O Globo, n. 32672, 19/01/2023. Política, p. 8
Ibaneis foi avisado do risco de sabotagem ao nomear Torres
Entrevista: Celina Leão
Apesar de bolsonarista, Celina Leão, governadora em exercício do Distrito Federal após o afastamento de Ibaneis Rocha, defende que o ex-presidente poderia ter evitado o cenário político atual com uma "fala firme". Alinhada ao discurso do mandatário retirado do posto por 90 dias em virtude de uma decisão do ministro Alexandre de Moraes, do Supremo Tribunal Federal (STF), Leão afirma também que o Exército impediu a retirada de manifestantes acampados em Brasília, que acabou palco da invasão de extremistas que atacaram as sedes dos três Poderes.
Como a senhora foi informada dos atos golpistas do dia 8 de Janeiro?
Acompanhei a situação ao lado dos ministros Flávio Dino (Justiça), José Múcio (Defesa) e Alexandre Padilha (Relações Governamentais).
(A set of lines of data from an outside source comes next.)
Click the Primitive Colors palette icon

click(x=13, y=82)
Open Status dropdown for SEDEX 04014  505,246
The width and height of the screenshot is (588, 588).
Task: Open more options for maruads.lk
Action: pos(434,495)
Fiz contato com o então comandante-geral da PM (coronel Fábio Augusto Vieira, hoje preso), e ele me dava um “feedback” em tempo real. Só saí de lá quando os três Poderes foram retomados e com a decisão da federalização (da Segurança Pública).
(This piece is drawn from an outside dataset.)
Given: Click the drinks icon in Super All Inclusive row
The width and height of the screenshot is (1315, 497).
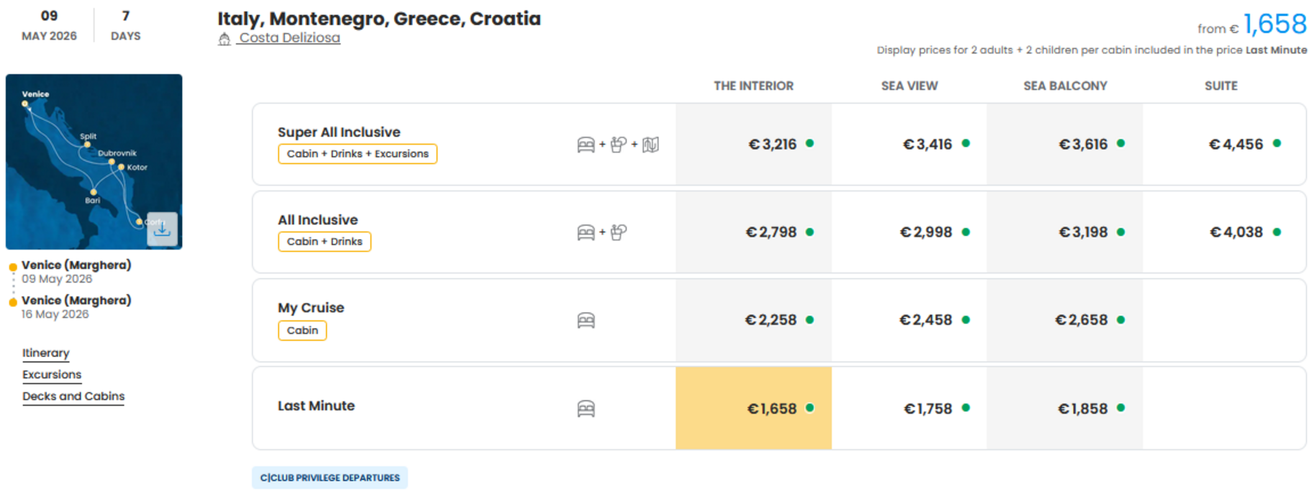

O governador afastado, Ibaneis Rocha, disse acreditar que houve “sabotagem” no esquema de segurança do dia 8 em Brasília. A senhora concorda?
Eu acredito (em sabotagem) também.
O governador errou ao nomear o ex-ministro Anderson Torres para comandar a Secretaria de Segurança?
Talvez a boa-fé do governador o tenha colocado nessa situação, por não acreditar que poderia ser sabotado, mesmo tendo sido alertado por diversas pessoas. Ele quis nomeá-lo, apesar do pedido formal do PT para evitar. Ele (Ibaneis) dizia que Anderson havia sido secretário antes e que não houve problema.
A senhora foi contra a nomeação de Anderson Torres?
A minha opinião sempre foi que (a nomeação de Torres) causaria problemas tanto para ele (Ibaneis) quanto a Anderson. Mas eu não imaginava que aconteceria o que aconteceu.
Algo chamou a atenção na atuação de Torres?
Eu só estranhei muito a viagem dele (para passar férias nos EUA). Ele disse que estava muito cansado e que fazia tempo que não ficava com a família.
Qual foi a última vez que a senhora falou com Anderson Torres?
Foi numa reunião de secretários, na véspera da viagem.
E com Ibaneis?
Foi no dia da crise. Fui dormir e acordei com a decisão (do ministro Alexandre de Moraes, do STF) na madrugada do afastamento.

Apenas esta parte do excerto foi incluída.